** Opening RECORDS FOR THIS TASK block **
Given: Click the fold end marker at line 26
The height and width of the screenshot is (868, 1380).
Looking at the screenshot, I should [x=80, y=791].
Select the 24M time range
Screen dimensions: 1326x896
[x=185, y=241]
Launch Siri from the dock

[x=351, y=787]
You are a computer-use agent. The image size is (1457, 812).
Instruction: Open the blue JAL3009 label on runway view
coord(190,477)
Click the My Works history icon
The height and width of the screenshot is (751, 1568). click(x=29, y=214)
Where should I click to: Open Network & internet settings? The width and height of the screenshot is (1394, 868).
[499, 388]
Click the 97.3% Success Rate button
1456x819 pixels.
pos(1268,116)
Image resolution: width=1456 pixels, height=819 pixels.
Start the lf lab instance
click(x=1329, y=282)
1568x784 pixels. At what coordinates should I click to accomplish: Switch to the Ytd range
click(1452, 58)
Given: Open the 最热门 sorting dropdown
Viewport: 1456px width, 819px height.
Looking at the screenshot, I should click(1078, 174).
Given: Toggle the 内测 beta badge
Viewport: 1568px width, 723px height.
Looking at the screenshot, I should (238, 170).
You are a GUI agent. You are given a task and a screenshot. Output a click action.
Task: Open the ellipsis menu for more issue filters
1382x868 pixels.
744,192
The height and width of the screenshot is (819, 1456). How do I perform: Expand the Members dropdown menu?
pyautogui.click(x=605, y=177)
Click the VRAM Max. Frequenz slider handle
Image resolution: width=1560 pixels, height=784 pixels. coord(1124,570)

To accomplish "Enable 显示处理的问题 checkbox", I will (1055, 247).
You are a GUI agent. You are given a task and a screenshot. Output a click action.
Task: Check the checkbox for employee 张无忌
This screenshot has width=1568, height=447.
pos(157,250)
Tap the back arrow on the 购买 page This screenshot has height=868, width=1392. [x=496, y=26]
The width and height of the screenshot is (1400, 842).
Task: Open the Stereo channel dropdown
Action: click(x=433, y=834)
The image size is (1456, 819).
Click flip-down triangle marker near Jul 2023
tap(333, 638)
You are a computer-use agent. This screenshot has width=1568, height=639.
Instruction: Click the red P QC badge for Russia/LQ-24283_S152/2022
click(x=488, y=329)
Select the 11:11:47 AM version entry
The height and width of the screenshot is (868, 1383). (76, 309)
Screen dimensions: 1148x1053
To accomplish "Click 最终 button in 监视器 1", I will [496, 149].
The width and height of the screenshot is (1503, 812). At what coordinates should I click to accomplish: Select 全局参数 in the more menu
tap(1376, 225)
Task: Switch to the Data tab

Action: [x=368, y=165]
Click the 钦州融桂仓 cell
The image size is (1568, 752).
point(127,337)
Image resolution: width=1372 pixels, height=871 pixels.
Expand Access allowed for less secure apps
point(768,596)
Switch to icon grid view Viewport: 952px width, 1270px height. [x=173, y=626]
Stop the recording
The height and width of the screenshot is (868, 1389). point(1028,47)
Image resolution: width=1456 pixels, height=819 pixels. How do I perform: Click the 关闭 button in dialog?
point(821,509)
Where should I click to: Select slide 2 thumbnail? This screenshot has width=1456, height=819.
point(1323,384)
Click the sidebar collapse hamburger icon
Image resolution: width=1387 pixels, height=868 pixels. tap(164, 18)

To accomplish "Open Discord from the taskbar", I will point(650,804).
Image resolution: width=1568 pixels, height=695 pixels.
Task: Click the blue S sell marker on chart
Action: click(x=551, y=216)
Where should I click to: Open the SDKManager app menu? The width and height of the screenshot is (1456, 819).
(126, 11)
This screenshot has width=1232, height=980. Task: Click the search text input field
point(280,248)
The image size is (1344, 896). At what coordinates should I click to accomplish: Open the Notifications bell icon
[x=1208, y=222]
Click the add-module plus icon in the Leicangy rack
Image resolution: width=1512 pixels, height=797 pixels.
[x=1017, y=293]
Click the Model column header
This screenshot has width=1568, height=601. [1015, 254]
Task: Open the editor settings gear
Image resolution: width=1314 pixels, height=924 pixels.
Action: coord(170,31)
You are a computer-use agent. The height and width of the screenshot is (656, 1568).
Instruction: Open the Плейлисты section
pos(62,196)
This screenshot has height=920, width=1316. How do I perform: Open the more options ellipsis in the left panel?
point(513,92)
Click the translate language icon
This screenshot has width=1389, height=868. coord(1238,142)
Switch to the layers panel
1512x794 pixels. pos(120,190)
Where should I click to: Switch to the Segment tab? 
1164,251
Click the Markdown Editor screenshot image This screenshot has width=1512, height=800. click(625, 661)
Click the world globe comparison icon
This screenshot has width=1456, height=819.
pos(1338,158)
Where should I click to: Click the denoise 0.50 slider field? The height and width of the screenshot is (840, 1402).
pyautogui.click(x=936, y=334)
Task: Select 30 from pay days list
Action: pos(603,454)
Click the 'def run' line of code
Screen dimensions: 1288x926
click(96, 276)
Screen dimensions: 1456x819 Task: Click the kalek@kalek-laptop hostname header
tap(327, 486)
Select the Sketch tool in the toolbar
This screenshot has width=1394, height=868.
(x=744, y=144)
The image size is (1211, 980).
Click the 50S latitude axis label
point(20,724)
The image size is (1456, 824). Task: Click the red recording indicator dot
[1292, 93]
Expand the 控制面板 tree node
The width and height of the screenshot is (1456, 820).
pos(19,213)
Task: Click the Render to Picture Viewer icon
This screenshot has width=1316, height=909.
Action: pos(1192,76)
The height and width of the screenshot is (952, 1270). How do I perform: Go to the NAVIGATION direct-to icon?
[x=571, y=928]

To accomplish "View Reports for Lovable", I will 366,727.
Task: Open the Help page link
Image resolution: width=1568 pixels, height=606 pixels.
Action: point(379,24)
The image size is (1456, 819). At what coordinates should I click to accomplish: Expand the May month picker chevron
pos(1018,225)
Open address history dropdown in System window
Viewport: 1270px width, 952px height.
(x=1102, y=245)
** Closing RECORDS FOR THIS TASK block **
* WHAT IS BEING ASKED
Exact retyping of every entry is required.

* OUTPUT FOR THIS TASK
Given: Click the fold end marker at line 26
The height and width of the screenshot is (868, 1380).
Looking at the screenshot, I should [x=80, y=791].
Select the 24M time range
Screen dimensions: 1326x896
[x=185, y=241]
Launch Siri from the dock

[x=351, y=787]
You are a computer-use agent. The image size is (1457, 812).
Instruction: Open the blue JAL3009 label on runway view
coord(190,477)
Click the My Works history icon
The height and width of the screenshot is (751, 1568). click(x=29, y=214)
Where should I click to: Open Network & internet settings? The width and height of the screenshot is (1394, 868).
[499, 388]
Click the 97.3% Success Rate button
1456x819 pixels.
pos(1268,116)
Image resolution: width=1456 pixels, height=819 pixels.
Start the lf lab instance
click(x=1329, y=282)
1568x784 pixels. At what coordinates should I click to accomplish: Switch to the Ytd range
click(1452, 58)
Given: Open the 最热门 sorting dropdown
Viewport: 1456px width, 819px height.
Looking at the screenshot, I should click(1078, 174).
Given: Toggle the 内测 beta badge
Viewport: 1568px width, 723px height.
Looking at the screenshot, I should (238, 170).
You are a GUI agent. You are given a task and a screenshot. Output a click action.
Task: Open the ellipsis menu for more issue filters
1382x868 pixels.
744,192
The height and width of the screenshot is (819, 1456). How do I perform: Expand the Members dropdown menu?
pyautogui.click(x=605, y=177)
Click the VRAM Max. Frequenz slider handle
Image resolution: width=1560 pixels, height=784 pixels. coord(1124,570)

To accomplish "Enable 显示处理的问题 checkbox", I will (1055, 247).
You are a GUI agent. You are given a task and a screenshot. Output a click action.
Task: Check the checkbox for employee 张无忌
This screenshot has width=1568, height=447.
pos(157,250)
Tap the back arrow on the 购买 page This screenshot has height=868, width=1392. [x=496, y=26]
The width and height of the screenshot is (1400, 842).
Task: Open the Stereo channel dropdown
Action: click(x=433, y=834)
The image size is (1456, 819).
Click flip-down triangle marker near Jul 2023
tap(333, 638)
You are a computer-use agent. This screenshot has width=1568, height=639.
Instruction: Click the red P QC badge for Russia/LQ-24283_S152/2022
click(x=488, y=329)
Select the 11:11:47 AM version entry
The height and width of the screenshot is (868, 1383). (76, 309)
Screen dimensions: 1148x1053
To accomplish "Click 最终 button in 监视器 1", I will [496, 149].
The width and height of the screenshot is (1503, 812). At what coordinates should I click to accomplish: Select 全局参数 in the more menu
tap(1376, 225)
Task: Switch to the Data tab

Action: [x=368, y=165]
Click the 钦州融桂仓 cell
The image size is (1568, 752).
point(127,337)
Image resolution: width=1372 pixels, height=871 pixels.
Expand Access allowed for less secure apps
point(768,596)
Switch to icon grid view Viewport: 952px width, 1270px height. [x=173, y=626]
Stop the recording
The height and width of the screenshot is (868, 1389). point(1028,47)
Image resolution: width=1456 pixels, height=819 pixels. How do I perform: Click the 关闭 button in dialog?
point(821,509)
Where should I click to: Select slide 2 thumbnail? This screenshot has width=1456, height=819.
point(1323,384)
Click the sidebar collapse hamburger icon
Image resolution: width=1387 pixels, height=868 pixels. tap(164, 18)

To accomplish "Open Discord from the taskbar", I will point(650,804).
Image resolution: width=1568 pixels, height=695 pixels.
Task: Click the blue S sell marker on chart
Action: click(x=551, y=216)
Where should I click to: Open the SDKManager app menu? The width and height of the screenshot is (1456, 819).
(126, 11)
This screenshot has width=1232, height=980. Task: Click the search text input field
point(280,248)
The image size is (1344, 896). At what coordinates should I click to accomplish: Open the Notifications bell icon
[x=1208, y=222]
Click the add-module plus icon in the Leicangy rack
Image resolution: width=1512 pixels, height=797 pixels.
[x=1017, y=293]
Click the Model column header
This screenshot has width=1568, height=601. [1015, 254]
Task: Open the editor settings gear
Image resolution: width=1314 pixels, height=924 pixels.
Action: coord(170,31)
You are a computer-use agent. The height and width of the screenshot is (656, 1568).
Instruction: Open the Плейлисты section
pos(62,196)
This screenshot has height=920, width=1316. How do I perform: Open the more options ellipsis in the left panel?
point(513,92)
Click the translate language icon
This screenshot has width=1389, height=868. coord(1238,142)
Switch to the layers panel
1512x794 pixels. pos(120,190)
Where should I click to: Switch to the Segment tab? 
1164,251
Click the Markdown Editor screenshot image This screenshot has width=1512, height=800. click(625, 661)
Click the world globe comparison icon
This screenshot has width=1456, height=819.
pos(1338,158)
Where should I click to: Click the denoise 0.50 slider field? The height and width of the screenshot is (840, 1402).
pyautogui.click(x=936, y=334)
Task: Select 30 from pay days list
Action: pos(603,454)
Click the 'def run' line of code
Screen dimensions: 1288x926
click(96, 276)
Screen dimensions: 1456x819 Task: Click the kalek@kalek-laptop hostname header
tap(327, 486)
Select the Sketch tool in the toolbar
This screenshot has width=1394, height=868.
(x=744, y=144)
The image size is (1211, 980).
Click the 50S latitude axis label
point(20,724)
The image size is (1456, 824). Task: Click the red recording indicator dot
[1292, 93]
Expand the 控制面板 tree node
The width and height of the screenshot is (1456, 820).
pos(19,213)
Task: Click the Render to Picture Viewer icon
This screenshot has width=1316, height=909.
Action: pos(1192,76)
The height and width of the screenshot is (952, 1270). How do I perform: Go to the NAVIGATION direct-to icon?
[x=571, y=928]

To accomplish "View Reports for Lovable", I will 366,727.
Task: Open the Help page link
Image resolution: width=1568 pixels, height=606 pixels.
Action: point(379,24)
The image size is (1456, 819). At what coordinates should I click to accomplish: Expand the May month picker chevron
pos(1018,225)
Open address history dropdown in System window
Viewport: 1270px width, 952px height.
(x=1102, y=245)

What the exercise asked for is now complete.